To our friends and family, Eden has continued a pretty amazing recovery since her diagnosis almost two and a half years ago. And, still, skies look pretty good, but we've been dealing with some passing clouds over the past 5 months. In July, an area in her brain lit up on her regular, quarterly MRI. Given the location of the spot, the lack of symptoms, and a number of other factors, the doctors had a strong suspicion that this was cellular necrosis, damage to healthy cells as a result of her radiation treatment a couple of years ago and not tumor progression.
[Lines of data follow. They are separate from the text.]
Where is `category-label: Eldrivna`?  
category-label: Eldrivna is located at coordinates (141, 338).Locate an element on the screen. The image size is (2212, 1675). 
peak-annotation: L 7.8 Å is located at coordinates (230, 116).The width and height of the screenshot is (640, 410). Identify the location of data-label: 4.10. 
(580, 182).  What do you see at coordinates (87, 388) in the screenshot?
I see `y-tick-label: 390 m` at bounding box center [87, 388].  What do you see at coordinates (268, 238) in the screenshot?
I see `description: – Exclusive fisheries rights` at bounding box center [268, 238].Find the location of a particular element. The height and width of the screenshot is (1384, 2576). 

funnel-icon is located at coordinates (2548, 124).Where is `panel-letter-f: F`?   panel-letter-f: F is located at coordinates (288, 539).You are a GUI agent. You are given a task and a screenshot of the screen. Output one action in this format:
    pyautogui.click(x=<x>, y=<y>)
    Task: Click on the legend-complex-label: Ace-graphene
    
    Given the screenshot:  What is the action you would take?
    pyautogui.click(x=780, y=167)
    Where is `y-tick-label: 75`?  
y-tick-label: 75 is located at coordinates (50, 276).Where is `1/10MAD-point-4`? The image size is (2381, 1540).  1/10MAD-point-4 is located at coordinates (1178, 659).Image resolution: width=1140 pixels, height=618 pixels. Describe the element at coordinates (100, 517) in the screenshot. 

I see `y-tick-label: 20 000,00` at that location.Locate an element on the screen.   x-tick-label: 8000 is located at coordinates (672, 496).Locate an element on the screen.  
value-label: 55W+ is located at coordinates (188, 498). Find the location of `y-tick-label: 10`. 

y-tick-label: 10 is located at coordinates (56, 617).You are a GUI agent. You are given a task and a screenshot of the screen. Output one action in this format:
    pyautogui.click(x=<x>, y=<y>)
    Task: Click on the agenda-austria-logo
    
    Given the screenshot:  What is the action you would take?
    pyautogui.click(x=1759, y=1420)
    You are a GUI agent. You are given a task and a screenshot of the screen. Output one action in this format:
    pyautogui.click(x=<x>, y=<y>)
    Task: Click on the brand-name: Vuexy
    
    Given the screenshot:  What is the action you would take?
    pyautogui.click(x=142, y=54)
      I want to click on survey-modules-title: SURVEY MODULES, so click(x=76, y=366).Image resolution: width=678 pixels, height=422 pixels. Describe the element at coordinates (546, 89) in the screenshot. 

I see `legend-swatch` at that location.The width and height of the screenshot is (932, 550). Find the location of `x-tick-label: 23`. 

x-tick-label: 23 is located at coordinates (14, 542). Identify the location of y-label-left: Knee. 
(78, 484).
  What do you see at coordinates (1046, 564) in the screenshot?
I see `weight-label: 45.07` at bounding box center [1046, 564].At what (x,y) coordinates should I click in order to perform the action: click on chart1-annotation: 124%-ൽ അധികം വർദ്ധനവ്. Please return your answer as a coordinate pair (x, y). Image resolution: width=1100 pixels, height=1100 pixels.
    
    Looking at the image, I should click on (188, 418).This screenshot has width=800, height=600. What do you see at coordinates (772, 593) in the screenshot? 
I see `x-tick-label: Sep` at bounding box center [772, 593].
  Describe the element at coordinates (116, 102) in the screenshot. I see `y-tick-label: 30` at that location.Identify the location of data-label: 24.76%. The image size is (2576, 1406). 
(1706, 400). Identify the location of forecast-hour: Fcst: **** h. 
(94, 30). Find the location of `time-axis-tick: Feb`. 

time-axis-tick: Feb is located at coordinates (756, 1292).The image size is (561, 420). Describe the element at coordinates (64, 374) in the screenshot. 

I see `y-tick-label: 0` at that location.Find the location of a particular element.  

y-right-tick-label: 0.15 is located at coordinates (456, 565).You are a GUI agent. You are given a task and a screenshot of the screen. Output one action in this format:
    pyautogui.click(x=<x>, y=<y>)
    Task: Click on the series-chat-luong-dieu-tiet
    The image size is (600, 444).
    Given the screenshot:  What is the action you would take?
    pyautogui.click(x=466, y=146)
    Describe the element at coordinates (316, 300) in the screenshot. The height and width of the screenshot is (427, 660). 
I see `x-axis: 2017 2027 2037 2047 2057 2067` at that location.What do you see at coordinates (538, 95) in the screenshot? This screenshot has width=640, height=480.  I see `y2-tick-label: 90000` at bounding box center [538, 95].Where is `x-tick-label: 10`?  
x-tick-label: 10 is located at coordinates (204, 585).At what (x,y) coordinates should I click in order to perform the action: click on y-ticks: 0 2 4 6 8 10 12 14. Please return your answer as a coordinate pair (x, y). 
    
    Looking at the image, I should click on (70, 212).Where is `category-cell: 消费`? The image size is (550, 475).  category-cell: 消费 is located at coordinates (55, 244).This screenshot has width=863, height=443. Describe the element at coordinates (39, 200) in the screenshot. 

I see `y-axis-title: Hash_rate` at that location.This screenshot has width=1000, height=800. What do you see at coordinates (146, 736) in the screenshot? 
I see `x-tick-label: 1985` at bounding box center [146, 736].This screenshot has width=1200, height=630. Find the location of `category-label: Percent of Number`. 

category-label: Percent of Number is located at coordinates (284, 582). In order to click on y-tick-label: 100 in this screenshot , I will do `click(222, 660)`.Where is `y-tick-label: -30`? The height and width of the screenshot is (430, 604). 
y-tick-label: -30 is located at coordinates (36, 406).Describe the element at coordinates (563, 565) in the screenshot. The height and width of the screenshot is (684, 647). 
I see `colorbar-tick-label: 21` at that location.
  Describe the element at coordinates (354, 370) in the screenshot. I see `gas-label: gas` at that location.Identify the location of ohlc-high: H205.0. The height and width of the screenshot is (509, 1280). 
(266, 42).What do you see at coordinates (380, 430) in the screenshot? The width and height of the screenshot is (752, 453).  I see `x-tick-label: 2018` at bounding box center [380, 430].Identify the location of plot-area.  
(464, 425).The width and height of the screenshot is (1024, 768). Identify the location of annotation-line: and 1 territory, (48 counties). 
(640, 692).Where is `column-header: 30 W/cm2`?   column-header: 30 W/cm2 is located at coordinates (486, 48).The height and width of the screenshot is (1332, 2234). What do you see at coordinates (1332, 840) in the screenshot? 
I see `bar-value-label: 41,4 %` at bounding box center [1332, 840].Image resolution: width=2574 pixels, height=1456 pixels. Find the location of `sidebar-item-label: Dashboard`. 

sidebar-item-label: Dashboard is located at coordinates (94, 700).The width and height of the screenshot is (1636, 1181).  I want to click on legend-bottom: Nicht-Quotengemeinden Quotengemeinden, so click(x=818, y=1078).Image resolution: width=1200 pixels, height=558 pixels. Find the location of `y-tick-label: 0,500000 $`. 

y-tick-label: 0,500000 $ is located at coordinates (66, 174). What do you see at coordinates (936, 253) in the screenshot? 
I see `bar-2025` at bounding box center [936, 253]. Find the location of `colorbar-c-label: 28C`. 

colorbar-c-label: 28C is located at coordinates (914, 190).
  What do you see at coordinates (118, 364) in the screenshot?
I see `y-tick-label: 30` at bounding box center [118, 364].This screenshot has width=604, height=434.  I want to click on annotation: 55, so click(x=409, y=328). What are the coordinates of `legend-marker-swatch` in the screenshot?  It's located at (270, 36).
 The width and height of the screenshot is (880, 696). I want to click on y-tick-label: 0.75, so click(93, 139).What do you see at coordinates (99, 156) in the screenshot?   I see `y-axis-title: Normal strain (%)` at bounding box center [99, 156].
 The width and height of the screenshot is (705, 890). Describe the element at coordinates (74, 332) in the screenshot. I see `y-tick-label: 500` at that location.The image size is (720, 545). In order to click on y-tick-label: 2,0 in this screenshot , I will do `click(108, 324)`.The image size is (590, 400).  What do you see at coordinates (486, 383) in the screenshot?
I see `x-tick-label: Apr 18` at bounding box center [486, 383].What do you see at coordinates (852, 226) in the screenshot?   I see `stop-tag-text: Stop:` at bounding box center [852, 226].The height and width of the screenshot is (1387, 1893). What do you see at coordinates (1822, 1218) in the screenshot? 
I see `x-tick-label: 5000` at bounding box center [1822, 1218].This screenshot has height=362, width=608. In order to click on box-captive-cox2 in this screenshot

While proton radiation is fairly exact, there is often collateral damage to healthy cells in the surrounding tissue. We were put in a bit of a holding pattern and continued to have other types of imaging done over the next several months, including MRI with spectroscopy as well as a PET scan. The additional scans were being used to verify the treatment effect hypothesis.
In the past couple of months, Eden has developed some minor symptoms related to the cellular necrosis including slight physical impairment on her left side and some minor forgetfulness and spaciness. It is because Eden is so not spacey that I had been noticing these minor changes. And the additional scans we've done over these last couple of months have shown the area of likely treatment effect has expanded in size.
When we last met with our neuro oncologist a couple of weeks ago, we were given an option to start an 8-week treatment with Avastin, a monoclonal antibody that is effective at reducing blood flow to areas with a lot of vascular activity. Cellular necrosis has a lot of active vascular activity and that extra pressure in the brain has nowhere to go, so it can affect brain function. But, given her symptoms were pretty mild then, we opted to wait on that. Like any other drug, it has side effects, and it also would likely mask the ability to distinguish between treatment effect and any possible cancer cell growth.
This past Friday, during dinner at our friends' house, Eden had some heightened symptoms including a harsh headache and a bit of drooping on the left side of her mouth which caused some speech slurring. I was about 95% leaning toward going to the ER, but when we arrived home from our friends' house, her headache did not seem debilitating and her mouth droop seemed to mostly be going away. We have a doctor's appointment this week and thought we would just start on the Avastin asap.
However, on Saturday, the symptoms increased enough by lunchtime that I took Eden to the ER. She had a splitting headache, and her left hand was numb and left side of her body was very weak. It was a bit of a tough afternoon in the ER, but they started Eden immediately on a steroid to reduce the brain swelling that is the cause of the symptoms. It quickly alleviated the headache and we were able to come home late Saturday evening. She is now taking the steroid orally and will begin the Avastin as soon as possible.
I have hesitated to share what was going on these past few months because there was enough uncertainty that we mainly did not want to overly worry Alina and Julia. Over the summer, there wasn't enough confidence that the scans were showing treatment effect vs. tumor progression. We figured we would wait for greater confidence by our doctors before talking with the girls and sharing more widely with friends and family.
Eden and I both feel optimistic that the treatment effect will be controlled and will subside. We don't know exactly how long it will take and so we wanted to share more widely. Thanks for everyone's love and support.